# Exercise details
In the data below, find each line carrying the string "magnifier" and copy it out.

# Available records
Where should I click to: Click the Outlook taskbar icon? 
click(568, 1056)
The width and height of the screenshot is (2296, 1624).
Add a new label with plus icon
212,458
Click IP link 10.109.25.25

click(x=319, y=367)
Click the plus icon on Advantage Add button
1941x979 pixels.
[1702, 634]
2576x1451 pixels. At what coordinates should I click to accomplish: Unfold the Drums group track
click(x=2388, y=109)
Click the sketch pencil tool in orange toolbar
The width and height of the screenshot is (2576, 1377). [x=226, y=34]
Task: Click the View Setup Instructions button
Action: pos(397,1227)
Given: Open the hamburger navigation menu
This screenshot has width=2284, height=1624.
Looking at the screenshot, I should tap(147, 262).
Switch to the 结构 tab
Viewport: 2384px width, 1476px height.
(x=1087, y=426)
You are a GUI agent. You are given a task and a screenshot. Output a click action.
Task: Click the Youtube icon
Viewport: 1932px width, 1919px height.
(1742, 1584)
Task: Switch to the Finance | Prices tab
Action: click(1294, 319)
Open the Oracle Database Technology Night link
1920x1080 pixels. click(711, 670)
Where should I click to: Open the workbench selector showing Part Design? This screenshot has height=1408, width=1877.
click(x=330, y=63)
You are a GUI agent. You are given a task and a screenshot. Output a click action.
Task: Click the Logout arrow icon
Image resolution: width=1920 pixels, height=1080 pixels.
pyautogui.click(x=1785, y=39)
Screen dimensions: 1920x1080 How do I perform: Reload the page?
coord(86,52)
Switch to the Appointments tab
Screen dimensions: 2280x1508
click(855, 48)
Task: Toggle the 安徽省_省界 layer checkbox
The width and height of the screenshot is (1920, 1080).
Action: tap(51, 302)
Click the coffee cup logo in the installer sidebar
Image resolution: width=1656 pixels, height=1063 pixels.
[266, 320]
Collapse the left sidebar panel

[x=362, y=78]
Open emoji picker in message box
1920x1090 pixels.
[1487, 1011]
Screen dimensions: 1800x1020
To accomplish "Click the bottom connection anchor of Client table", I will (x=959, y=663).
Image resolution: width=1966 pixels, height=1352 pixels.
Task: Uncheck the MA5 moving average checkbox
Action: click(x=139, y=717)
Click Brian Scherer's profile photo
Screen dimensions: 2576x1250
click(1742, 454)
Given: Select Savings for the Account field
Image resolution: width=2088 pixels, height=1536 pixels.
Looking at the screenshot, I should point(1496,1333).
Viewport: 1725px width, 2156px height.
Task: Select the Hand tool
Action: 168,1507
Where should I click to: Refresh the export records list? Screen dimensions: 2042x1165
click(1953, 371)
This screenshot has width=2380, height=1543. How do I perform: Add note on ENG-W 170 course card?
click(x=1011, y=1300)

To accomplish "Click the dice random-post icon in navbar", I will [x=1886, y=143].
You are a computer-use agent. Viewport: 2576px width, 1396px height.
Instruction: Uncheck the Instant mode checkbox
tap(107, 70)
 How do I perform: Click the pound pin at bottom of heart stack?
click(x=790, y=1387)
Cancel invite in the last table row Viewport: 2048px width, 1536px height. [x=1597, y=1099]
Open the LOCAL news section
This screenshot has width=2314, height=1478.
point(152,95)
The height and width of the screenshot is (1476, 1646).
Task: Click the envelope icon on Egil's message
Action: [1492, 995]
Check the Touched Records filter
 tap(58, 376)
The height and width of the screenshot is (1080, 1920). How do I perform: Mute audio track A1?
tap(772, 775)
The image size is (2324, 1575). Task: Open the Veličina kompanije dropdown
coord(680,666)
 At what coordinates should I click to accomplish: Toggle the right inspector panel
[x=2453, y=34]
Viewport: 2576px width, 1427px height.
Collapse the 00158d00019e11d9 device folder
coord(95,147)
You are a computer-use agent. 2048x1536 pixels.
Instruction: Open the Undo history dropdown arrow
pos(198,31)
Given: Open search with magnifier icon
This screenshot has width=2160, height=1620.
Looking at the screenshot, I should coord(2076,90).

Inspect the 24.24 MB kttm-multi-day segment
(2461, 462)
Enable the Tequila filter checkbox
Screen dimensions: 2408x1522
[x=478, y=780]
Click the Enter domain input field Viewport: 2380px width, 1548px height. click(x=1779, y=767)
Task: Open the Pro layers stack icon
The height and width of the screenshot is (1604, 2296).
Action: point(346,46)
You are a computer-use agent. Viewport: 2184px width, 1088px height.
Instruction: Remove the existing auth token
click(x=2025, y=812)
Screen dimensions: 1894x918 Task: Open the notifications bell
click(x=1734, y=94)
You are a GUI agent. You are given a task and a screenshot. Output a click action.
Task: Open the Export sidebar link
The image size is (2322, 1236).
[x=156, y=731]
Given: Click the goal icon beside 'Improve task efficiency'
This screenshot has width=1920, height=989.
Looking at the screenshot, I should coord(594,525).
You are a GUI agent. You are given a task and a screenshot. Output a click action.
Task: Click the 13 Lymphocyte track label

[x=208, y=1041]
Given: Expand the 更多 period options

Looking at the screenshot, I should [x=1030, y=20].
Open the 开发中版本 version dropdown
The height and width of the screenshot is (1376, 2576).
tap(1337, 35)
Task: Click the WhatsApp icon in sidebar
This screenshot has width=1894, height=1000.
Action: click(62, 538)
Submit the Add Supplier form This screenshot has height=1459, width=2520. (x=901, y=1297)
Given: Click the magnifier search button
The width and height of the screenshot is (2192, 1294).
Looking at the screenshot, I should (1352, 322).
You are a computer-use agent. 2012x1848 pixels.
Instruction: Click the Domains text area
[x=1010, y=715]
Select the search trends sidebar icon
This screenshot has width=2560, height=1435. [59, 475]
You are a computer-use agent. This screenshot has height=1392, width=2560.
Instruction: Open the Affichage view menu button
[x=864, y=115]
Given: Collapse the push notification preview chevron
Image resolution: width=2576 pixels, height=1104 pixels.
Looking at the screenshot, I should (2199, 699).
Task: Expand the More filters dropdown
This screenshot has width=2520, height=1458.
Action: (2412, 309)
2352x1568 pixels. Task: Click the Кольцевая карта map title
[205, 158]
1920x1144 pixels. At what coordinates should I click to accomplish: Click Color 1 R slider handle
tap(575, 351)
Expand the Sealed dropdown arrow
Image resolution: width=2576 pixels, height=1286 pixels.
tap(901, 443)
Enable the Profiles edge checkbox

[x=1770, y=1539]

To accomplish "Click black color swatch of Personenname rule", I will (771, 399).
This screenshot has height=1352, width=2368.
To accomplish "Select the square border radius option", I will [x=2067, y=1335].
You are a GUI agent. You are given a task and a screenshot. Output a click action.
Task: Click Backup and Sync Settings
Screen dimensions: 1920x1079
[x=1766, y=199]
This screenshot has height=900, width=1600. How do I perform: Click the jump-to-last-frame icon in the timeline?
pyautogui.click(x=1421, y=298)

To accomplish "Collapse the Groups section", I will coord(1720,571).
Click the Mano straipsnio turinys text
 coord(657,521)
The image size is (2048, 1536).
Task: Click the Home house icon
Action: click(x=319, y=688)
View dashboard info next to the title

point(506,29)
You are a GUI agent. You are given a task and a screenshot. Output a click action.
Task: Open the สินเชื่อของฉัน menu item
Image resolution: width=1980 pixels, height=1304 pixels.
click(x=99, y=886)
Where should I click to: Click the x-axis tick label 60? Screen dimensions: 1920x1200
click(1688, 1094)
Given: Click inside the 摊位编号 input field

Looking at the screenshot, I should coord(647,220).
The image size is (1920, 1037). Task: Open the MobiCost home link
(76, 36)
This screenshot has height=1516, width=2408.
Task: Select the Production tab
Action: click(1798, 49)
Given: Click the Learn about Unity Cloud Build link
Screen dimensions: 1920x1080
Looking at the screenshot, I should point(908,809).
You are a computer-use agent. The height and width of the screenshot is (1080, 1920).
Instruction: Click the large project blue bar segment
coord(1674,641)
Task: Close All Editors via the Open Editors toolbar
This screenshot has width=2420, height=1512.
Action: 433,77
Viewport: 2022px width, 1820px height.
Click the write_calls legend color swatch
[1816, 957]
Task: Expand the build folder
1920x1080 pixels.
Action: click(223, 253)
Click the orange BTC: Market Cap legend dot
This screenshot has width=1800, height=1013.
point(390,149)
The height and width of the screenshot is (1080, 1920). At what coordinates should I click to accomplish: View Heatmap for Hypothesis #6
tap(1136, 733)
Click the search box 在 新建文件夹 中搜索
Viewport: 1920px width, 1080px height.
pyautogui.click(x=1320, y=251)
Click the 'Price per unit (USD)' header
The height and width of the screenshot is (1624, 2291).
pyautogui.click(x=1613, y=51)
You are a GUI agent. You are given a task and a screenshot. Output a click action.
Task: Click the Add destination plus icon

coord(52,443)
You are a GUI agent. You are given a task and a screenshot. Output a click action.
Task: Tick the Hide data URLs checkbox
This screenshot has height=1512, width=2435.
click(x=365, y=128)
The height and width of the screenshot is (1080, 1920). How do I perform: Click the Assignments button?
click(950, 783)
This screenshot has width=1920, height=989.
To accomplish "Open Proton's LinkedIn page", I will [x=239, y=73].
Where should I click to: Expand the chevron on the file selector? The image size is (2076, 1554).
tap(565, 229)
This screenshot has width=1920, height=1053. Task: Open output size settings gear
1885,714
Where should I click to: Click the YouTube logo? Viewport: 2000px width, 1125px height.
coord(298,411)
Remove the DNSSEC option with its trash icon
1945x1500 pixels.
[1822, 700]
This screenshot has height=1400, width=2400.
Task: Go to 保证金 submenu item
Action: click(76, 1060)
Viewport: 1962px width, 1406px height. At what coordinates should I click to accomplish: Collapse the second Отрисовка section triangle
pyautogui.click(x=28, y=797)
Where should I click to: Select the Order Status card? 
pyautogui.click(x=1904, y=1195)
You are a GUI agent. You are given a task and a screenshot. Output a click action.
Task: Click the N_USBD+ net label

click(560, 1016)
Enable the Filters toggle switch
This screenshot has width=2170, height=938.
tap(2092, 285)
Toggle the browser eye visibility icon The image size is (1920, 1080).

# Written response
Given: Open search with magnifier icon
Given: Click the magnifier search button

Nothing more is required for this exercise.